While ChatGPT may have been encouraged to provide a rather grandiose outlook on how artificial intelligence (AI) is revolutionising the broadcast and media industry, the above statement is not without basis.

From streamlining post-production workflows, powering real-time content recommendations, and enabling innovations like virtual news anchors and automated highlights, AI is becoming increasingly ubiquitous in its deployment across the broadcast and media landscape.

Peter Docherty, CTO & Co-Founder, ThinkAnalytics, told APB+, “The adoption of AI for personalisation, content discovery, and targeted advertising, as well as optimising editorial workflows, is continuing apace as content owners, broadcasters and streaming providers look to increase engagement with viewers and monetise their investments in content and rights.”

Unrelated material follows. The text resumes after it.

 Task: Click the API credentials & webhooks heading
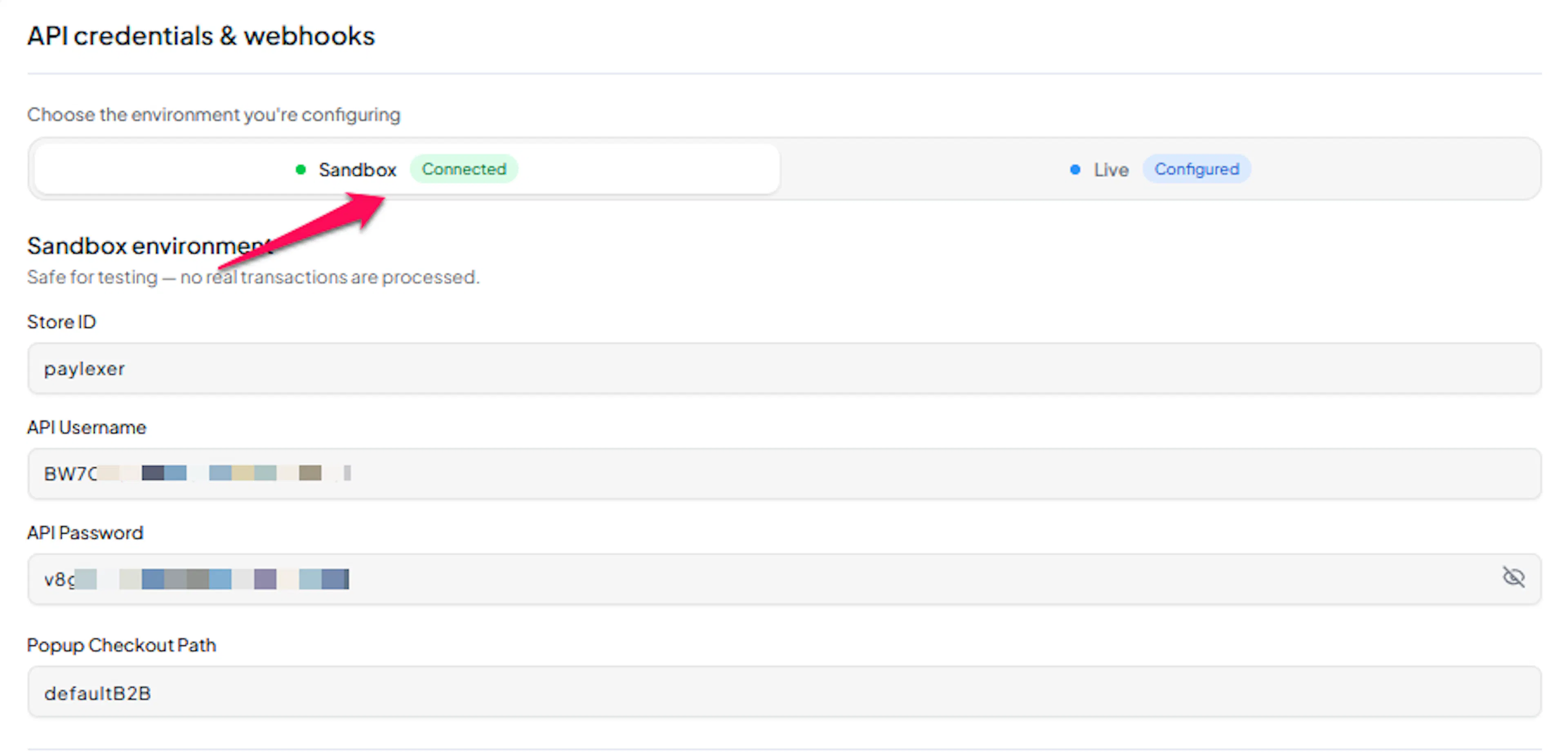(x=201, y=36)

A global leader in AI and data-driven solutions driving content delivery, viewer insights, and targeted advertising strategies, ThinkAnalytics’ AI portfolio was further boosted with the addition of ThinkMediaAI in February 2025, which offered solutions across advertising, content understanding, AI-driven free ad-supported streaming television (FAST) channels scheduling and connected TV (CTV). 

Building on over 20 years of expertise in data driven and algorithmic innovation and insights from the real-time behaviour of 500 million viewers in 47 languages around the world, ThinkMediaAI provides tools for users to understand content, enhance monetisation opportunities and optimise workflows using state-of-the-art Natural Language Processing (NLP), AI, and generative AI technologies.

Docherty added, “This holistic platform tackles video providers’ critical challenges from discovery and personalised recommendations to search, voice, editorial and automated curation, A/B testing, actionable business insights, advertising and metadata enrichment.

“It drives ROI with increased viewer engagement, productivity gains, reduced churn, upsell and monetisation opportunities.”

With the competition to attract and retain eyeballs being fiercer than ever, broadcasters such as Astro, Tata Play, Mediacorp, and BritBox are leveraging ThinkMediaAI to deliver a personalised viewing experience with recommendations.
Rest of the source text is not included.